==== Supplied material

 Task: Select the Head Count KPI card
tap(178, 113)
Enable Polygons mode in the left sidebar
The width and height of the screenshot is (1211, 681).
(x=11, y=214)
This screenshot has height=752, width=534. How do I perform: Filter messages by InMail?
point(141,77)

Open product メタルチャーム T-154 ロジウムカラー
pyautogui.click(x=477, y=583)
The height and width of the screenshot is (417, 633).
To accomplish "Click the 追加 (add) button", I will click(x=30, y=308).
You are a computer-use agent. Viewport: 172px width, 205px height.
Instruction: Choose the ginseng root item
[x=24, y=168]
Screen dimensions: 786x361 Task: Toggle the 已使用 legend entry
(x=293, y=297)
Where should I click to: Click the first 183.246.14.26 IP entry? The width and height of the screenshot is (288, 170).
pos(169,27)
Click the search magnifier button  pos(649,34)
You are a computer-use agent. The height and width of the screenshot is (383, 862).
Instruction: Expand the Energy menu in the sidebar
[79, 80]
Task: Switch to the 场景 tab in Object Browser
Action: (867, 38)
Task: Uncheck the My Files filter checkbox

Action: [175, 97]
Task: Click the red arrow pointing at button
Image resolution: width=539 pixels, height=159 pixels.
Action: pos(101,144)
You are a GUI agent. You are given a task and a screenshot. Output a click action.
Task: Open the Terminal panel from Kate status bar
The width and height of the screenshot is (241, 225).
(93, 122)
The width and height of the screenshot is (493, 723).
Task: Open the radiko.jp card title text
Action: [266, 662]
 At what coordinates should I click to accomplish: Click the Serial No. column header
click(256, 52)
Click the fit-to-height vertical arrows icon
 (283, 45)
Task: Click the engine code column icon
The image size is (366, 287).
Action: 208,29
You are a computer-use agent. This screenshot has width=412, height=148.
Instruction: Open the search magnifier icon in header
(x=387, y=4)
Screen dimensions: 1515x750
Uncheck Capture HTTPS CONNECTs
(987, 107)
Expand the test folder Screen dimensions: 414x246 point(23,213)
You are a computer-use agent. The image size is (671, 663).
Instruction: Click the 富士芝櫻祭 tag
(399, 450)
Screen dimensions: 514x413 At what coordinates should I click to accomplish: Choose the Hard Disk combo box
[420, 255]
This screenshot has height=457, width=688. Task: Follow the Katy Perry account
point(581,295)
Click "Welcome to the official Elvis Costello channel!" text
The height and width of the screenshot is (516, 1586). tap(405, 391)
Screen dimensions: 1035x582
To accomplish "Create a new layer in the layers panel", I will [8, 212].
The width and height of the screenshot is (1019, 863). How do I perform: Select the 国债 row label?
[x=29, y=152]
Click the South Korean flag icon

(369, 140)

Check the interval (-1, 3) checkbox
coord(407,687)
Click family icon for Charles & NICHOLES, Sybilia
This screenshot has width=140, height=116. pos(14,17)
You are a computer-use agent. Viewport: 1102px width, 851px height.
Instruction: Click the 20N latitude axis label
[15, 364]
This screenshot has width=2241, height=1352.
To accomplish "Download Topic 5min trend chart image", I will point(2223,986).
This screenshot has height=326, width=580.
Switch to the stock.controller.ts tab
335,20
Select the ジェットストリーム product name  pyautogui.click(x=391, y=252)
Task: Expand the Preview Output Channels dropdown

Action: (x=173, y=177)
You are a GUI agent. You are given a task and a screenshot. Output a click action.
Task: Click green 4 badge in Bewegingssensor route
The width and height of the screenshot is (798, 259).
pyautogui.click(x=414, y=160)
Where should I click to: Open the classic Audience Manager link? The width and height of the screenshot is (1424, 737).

========

Work to be completed:
Rewrite the material from the line containing "The height and width of the screenshot is (417, 633)." through the line containing "(x=293, y=297)", both included, keeping the requests. Scale only the coordinates in the answers by 2.6 and round each to a whole number, rounding halves up.

Complete output:
The height and width of the screenshot is (417, 633).
To accomplish "Click the 追加 (add) button", I will click(x=78, y=801).
You are a computer-use agent. Viewport: 172px width, 205px height.
Instruction: Choose the ginseng root item
[x=62, y=437]
Screen dimensions: 786x361 Task: Toggle the 已使用 legend entry
(x=762, y=772)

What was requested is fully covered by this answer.